Glenn presented the proposal for the 25-bed facility at 834 Sheridan St. to hospital commissioners Wednesday afternoon.
Commissioners, who are expected to consider action on the proposal by Sept. 18, made no comment Wednesday.
Glenn is hoping the new building, which would be attached to the Sheridan Street side of the hospital, will be financed through a U.S. Department of Agriculture rural community hospital loan that he characterized as “the smartest and cheapest money available.”
Glenn said Tuesday he is optimistic about receiving the loan, though if it doesn’t materialize, the hospital can pursue other funding sources.
“There are hospitals all over the country that are competing for this money, but this proposal is the kind of project that the USDA likes to support,” Glenn said.
“This represents a huge opportunity for the organization and the city,” he added.
“The challenge is that you don’t get too many shots at something like this, so we want to get it right.”
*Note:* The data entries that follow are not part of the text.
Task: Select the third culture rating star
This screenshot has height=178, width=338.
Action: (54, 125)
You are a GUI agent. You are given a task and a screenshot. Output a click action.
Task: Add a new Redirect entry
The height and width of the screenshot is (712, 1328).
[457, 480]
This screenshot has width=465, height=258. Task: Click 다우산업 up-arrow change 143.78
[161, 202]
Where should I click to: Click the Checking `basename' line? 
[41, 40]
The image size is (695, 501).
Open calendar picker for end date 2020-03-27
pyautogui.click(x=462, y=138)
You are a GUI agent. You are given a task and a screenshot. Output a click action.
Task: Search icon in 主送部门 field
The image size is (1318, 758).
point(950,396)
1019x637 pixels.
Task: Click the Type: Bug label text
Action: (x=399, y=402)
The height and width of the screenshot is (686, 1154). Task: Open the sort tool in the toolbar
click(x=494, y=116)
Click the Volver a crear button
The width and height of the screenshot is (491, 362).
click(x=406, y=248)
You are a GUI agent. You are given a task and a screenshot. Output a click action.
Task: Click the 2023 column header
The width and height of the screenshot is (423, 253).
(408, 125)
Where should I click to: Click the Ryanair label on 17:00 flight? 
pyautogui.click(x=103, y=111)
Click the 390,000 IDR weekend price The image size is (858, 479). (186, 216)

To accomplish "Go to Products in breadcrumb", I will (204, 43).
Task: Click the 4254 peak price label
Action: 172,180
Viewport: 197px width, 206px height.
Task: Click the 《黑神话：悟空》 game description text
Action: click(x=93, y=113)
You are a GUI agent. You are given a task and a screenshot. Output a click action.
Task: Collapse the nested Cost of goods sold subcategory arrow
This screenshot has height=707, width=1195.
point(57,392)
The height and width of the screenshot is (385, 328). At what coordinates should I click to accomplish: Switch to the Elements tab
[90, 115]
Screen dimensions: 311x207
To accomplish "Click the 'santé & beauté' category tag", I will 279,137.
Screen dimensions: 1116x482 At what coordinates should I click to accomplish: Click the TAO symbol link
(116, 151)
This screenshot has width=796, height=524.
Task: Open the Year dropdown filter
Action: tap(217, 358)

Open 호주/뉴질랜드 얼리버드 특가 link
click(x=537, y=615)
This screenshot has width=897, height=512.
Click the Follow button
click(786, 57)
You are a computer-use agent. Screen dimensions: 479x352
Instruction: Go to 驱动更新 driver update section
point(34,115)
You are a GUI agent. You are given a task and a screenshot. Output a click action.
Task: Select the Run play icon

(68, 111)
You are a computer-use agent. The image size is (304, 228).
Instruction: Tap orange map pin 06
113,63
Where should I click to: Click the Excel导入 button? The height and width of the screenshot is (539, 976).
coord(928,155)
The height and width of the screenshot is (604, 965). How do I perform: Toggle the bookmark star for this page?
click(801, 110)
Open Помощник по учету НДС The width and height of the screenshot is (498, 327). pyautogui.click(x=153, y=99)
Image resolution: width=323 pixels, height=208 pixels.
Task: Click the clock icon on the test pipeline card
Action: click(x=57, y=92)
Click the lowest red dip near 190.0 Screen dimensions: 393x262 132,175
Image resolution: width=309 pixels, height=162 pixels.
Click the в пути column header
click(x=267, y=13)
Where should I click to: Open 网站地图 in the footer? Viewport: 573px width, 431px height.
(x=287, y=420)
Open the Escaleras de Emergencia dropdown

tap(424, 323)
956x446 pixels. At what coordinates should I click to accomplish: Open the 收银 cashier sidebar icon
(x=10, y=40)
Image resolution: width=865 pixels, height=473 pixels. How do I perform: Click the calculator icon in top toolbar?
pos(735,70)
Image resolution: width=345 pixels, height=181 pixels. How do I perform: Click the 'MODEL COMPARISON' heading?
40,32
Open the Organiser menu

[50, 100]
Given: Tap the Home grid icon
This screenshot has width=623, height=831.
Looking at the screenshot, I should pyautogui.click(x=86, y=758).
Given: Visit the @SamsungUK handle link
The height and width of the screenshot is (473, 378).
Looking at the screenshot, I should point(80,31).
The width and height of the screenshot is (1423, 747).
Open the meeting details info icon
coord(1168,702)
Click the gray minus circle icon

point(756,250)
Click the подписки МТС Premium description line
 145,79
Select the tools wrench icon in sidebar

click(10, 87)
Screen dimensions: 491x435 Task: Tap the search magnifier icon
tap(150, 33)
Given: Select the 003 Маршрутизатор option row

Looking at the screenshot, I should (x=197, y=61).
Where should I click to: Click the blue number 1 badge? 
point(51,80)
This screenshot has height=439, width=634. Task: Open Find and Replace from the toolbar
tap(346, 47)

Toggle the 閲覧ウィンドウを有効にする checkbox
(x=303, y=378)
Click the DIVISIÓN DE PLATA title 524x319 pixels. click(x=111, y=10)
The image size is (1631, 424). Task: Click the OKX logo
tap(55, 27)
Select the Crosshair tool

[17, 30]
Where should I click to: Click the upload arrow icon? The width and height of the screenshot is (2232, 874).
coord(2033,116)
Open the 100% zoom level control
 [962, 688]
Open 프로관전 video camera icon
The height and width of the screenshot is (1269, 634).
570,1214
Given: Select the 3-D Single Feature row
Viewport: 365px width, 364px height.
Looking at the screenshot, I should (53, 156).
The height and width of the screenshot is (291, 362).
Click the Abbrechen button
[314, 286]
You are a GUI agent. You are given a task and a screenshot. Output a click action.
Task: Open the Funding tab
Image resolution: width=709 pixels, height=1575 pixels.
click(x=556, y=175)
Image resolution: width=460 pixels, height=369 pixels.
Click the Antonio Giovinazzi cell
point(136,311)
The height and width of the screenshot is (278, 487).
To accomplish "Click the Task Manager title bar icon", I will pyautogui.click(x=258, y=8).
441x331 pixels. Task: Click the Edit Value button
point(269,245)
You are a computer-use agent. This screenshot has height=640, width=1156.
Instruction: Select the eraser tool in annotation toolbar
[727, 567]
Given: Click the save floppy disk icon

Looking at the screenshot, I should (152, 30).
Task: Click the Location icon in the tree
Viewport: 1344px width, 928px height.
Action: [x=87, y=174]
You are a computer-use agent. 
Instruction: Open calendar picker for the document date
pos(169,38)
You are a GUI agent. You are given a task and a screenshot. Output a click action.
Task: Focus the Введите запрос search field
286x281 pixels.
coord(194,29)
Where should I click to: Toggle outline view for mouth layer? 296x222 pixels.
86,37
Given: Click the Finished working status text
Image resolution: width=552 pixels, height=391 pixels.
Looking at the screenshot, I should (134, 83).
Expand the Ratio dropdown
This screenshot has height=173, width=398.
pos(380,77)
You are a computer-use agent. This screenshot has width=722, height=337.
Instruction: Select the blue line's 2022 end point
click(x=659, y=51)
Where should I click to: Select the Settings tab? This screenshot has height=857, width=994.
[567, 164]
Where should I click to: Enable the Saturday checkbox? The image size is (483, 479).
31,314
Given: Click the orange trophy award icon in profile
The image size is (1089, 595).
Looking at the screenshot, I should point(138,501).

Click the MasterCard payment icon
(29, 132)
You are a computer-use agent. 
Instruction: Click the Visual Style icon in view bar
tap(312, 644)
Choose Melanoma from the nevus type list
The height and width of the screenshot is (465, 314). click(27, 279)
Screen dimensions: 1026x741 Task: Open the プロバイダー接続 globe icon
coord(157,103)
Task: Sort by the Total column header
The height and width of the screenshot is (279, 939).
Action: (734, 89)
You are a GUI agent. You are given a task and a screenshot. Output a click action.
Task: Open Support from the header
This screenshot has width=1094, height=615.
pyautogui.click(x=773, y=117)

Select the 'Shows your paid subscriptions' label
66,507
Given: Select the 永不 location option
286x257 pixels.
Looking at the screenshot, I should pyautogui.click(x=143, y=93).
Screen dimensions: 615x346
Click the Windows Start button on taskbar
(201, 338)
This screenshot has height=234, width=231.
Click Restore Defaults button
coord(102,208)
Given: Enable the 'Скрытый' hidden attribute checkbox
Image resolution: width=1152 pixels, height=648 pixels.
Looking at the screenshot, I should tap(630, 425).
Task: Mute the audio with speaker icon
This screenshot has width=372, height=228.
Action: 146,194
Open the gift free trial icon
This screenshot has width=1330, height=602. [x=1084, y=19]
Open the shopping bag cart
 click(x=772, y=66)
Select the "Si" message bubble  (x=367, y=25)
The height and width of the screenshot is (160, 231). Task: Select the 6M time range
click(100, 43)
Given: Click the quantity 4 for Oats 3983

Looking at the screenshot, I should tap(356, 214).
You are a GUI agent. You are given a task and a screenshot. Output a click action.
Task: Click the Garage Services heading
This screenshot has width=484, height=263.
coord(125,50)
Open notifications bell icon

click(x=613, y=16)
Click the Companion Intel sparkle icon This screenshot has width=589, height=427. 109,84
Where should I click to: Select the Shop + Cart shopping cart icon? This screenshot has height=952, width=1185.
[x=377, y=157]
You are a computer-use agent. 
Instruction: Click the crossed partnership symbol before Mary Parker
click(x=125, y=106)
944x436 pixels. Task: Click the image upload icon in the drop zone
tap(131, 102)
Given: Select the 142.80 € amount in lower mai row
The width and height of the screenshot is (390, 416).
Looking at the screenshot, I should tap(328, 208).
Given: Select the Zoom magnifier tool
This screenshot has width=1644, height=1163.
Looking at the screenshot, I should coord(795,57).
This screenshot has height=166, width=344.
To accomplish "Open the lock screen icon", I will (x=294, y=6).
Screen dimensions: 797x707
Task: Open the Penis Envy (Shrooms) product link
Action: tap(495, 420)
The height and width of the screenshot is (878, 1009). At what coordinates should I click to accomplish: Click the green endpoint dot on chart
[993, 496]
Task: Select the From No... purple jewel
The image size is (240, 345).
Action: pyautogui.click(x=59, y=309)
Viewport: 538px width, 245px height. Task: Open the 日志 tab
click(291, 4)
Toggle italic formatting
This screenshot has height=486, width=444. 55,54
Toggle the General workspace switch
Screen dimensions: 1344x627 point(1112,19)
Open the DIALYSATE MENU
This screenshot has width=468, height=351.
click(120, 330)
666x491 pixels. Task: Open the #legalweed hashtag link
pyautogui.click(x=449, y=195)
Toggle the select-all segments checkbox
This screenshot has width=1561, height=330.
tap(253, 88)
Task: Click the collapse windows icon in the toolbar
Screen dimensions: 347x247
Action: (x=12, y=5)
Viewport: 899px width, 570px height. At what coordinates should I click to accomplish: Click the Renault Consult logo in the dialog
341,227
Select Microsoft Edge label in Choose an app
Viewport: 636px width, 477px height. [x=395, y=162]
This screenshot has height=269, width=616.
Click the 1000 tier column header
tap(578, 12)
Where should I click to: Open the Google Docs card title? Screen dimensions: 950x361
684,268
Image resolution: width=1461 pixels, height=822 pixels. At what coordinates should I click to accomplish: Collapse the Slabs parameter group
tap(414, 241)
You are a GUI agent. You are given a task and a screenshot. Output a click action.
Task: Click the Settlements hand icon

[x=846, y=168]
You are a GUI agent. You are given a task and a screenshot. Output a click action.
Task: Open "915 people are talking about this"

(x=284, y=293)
Community forums on the proposal will begin this month, and Glenn hopes to have the first patients seen in the new space by December 2015.
The new building would require the demolition of two older buildings now used for the human resources, information technology and performance-enhancement departments as well as storage and maintenance — all of which would be moved into the present main building.
The addition would create a gateway for all hospital services.
“We don’t really have a front door now,” Glenn said.
“This will provide a clear, intuitive start to all the services we provide.”
The front now is depicted as the Sheridan Street side, with three ways into the building, including the emergency room, while the main lobby area faces the water and is less accessible by car.
Glenn said the new Emergency and Special Services — or ESS — building would add about 50,000 square feet of usable space, replacing buildings that add up to about 30,000 square feet now used mostly for storage and maintenance.
The additional building would contain an orthopedic clinic, diagnostic imaging, oncology, medical short stay, labs, cardiology, sleep medicine and central registration.
A renovated emergency room would stay in the same location but be expanded into the new building.
Glenn said the planning process began in fall 2011 and is now focused on two aspects: the loan application and conducting a series of meetings to present the proposal to the public.
The community forums are scheduled for May 15 at the hospital auditorium, June 27 at the Northwest Maritime Center, July 10 at the Bay Club in Port Ludlow, Aug. 5 at the Quilcene Community Center and Aug. 28 at the Chimacum Community Center.
Glenn said board members will attend the meetings, all of which will be scheduled from 5 p.m. to 7:30 p.m.
The results of the loan application will be available in mid-August.
A presentation to the commissioners about the entire process is planned for Sept. 4, with a staff recommendation as to whether to proceed.
If it were approved, then the design process would begin. Glenn expects that phase would be completed by July 2014.
Construction would take about 18 months, Glenn said.
Glenn said the hospital is in a good financial position for building the addition.
“We are in a good place, and this will pay for itself through our operations,” he said.
“Our reserves have increased from $7.3 million in 2010 to almost $17 million today, and our total assets have increased from $29 million to $46 million over the same period, so we can afford this.”